ASSIGNMENT:
Below are the records; count the lines that include the string "each" and give only that number.

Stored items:

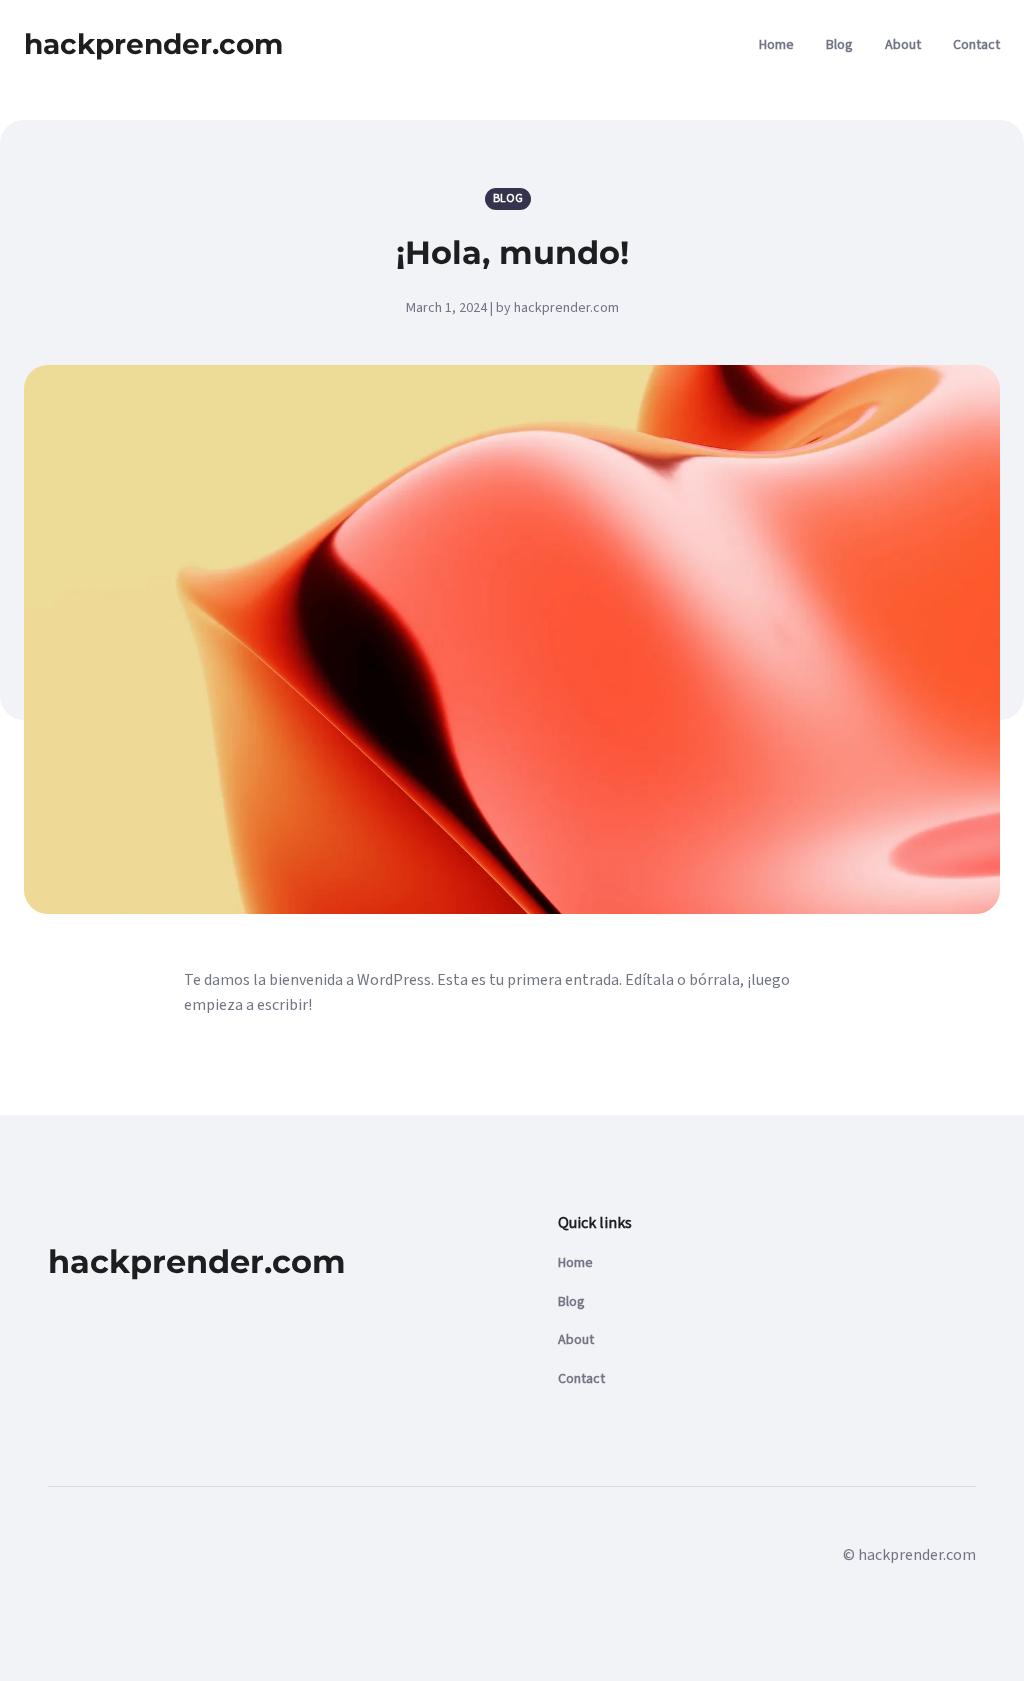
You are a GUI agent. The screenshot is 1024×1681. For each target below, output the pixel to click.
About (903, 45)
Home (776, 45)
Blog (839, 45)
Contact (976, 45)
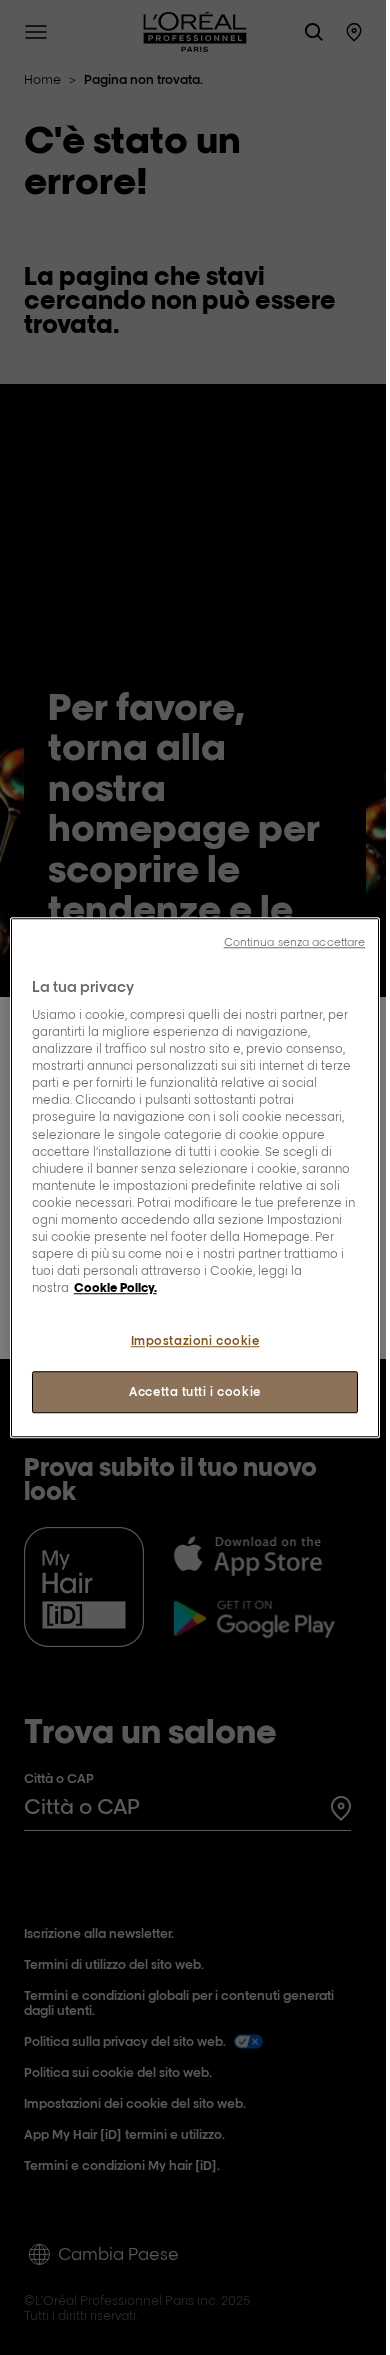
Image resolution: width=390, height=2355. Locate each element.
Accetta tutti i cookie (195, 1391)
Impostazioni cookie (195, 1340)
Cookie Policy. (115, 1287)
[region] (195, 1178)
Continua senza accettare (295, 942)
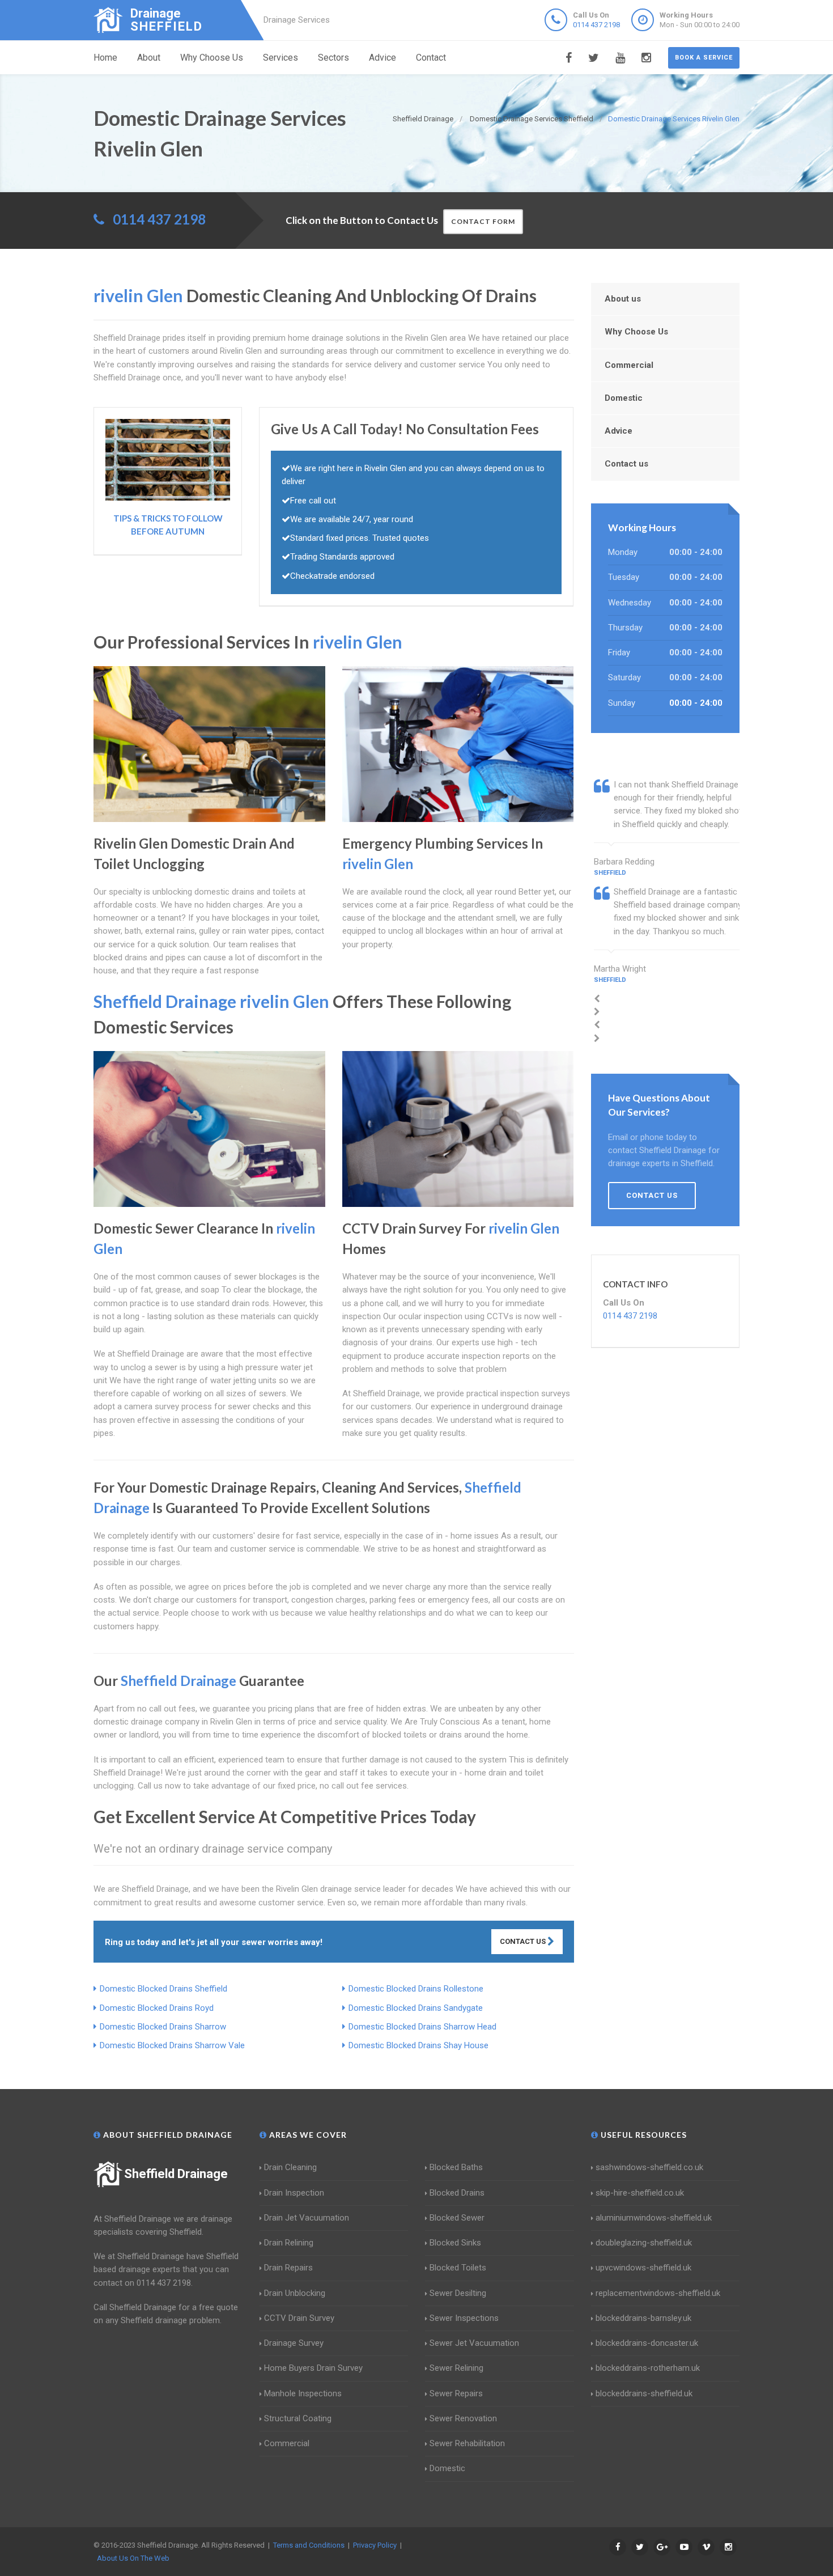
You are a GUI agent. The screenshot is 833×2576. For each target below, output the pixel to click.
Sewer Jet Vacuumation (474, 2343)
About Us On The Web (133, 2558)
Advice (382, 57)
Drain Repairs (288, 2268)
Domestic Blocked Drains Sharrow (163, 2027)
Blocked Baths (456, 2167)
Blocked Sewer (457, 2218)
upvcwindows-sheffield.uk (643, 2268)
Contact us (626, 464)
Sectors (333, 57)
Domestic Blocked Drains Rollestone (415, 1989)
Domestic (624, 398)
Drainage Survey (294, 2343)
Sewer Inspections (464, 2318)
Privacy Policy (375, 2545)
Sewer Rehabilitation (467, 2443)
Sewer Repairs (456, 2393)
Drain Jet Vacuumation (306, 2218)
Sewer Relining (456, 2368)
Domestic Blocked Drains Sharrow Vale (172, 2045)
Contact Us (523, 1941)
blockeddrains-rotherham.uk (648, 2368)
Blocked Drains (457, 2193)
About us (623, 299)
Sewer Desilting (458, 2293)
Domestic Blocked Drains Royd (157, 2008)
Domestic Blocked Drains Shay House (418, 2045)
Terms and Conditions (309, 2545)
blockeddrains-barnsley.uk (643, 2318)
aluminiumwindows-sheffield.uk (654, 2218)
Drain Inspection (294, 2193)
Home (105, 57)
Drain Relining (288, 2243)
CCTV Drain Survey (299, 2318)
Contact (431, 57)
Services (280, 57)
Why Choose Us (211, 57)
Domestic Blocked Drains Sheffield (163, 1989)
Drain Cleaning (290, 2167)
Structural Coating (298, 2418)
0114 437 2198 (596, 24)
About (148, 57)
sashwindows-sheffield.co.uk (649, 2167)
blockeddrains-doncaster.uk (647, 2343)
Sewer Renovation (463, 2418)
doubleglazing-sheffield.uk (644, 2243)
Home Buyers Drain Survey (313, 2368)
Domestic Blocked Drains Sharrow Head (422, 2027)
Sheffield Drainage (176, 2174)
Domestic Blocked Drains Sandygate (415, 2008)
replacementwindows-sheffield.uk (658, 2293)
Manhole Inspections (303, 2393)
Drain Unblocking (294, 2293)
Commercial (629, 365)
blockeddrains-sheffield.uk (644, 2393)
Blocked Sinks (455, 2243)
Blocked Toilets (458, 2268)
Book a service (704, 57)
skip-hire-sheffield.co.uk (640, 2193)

RESPONSE FOR THIS EXERCISE:
3